31 Ekim 2024 Perşembe

 bir daha atmayacak sanırken, hiç beklemediği anda yediği golle kendi evinde mağlup olmaktan kurtulamayan bir takıma döndü kalbim. rakip takımın da, ev sahibi takımın da eksiği vardı ama başabaş bir mücadele izlettirdiler. ev sahibi takımın form grafiği düşük, maç eksikleri de çok. son birkaç maçta yenildiler. gerçi bu sefer kazanır sandılar, geçen sezona kıyasla takımda daha az eksik vardı. 

yani canım senin anlayacağın, seni sevmeye çok yakınım. bu zamana kadar kırılan kalbimi senin de desteğinle onarmaya çok yakınım. bak burada bir dahi anlamı var ayrı yazılıyor. 
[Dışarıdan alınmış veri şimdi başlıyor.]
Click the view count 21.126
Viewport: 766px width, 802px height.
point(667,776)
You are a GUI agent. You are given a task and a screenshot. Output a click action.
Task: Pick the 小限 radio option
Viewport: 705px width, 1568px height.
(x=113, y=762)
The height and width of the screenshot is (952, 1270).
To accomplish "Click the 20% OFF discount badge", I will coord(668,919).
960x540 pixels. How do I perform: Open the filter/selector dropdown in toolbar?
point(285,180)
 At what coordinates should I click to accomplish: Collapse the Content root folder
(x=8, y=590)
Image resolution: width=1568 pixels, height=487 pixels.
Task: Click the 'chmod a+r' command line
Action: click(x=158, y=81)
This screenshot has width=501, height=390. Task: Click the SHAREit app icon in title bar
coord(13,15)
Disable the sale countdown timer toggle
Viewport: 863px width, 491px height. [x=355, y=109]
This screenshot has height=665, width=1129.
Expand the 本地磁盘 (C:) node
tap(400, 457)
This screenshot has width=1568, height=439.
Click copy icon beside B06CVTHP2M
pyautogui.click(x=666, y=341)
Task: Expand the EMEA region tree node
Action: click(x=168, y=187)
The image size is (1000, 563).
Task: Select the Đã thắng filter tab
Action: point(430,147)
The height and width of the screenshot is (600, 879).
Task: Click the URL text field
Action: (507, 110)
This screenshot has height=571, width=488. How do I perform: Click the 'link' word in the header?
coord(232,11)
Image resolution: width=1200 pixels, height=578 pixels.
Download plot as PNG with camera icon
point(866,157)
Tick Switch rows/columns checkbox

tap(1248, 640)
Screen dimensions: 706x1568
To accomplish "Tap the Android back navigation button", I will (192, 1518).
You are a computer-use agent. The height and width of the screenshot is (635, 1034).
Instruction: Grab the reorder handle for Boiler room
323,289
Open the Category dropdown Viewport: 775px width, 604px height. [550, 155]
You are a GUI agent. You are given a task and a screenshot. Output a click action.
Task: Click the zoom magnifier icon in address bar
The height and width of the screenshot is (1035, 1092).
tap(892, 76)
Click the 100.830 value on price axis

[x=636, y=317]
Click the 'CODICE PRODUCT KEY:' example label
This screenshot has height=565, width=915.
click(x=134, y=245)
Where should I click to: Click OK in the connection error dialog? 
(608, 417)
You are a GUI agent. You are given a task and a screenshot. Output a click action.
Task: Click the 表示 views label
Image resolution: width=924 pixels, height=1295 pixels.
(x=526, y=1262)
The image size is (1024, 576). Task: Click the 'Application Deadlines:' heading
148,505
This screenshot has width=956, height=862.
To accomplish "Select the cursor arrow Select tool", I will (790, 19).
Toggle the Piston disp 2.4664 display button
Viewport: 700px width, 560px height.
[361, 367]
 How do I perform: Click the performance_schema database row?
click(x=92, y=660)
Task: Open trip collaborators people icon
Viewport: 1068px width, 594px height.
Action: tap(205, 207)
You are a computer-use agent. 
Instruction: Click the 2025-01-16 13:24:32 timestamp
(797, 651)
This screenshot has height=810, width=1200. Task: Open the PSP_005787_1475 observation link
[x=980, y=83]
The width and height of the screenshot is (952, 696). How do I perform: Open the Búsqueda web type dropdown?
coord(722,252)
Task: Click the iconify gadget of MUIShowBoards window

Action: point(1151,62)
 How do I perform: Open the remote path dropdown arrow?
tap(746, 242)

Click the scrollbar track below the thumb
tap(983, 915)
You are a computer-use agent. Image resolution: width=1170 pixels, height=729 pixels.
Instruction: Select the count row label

tamam bak büyüdüm artık. büyüyorum artık. ama çocukluğumda oynadığım kaygılarımı da yani bir kenara bırakamıyorum, onlarmış benim oyuncaklarım. çıkıp bir meydana bağırası var içimdeki çocuğun, nolur beni sevin diye. kaldı ki, bugün parka çıkarmıştım onu. yaşıtlarıyla, yaşıt olamadı diye hala benden hesap soruyor. sonra diyor ki, acaba artık olmasak mı. içindeki çocuk en fazla kaç yaş alır bir insanın?

hangi zamanın azabı bu?

göğsüne koyduğunda kafasını 5 yaşındaydı, haberin yok senin. o sırada iyileştirdi o yaşını. 

bak şimdi öyle değil, şimdi hak edebileceğim bir sevgiye atmak için can atıyor kalbim. bekliyoruz şimdi hayat benimle aynı hızda atacak mı diye. umarım hayatın da kalbi vardır. 

nereye yalvarmam lazım, bir seferlik her şey benim istediğim gibi olsun diye? n’olur!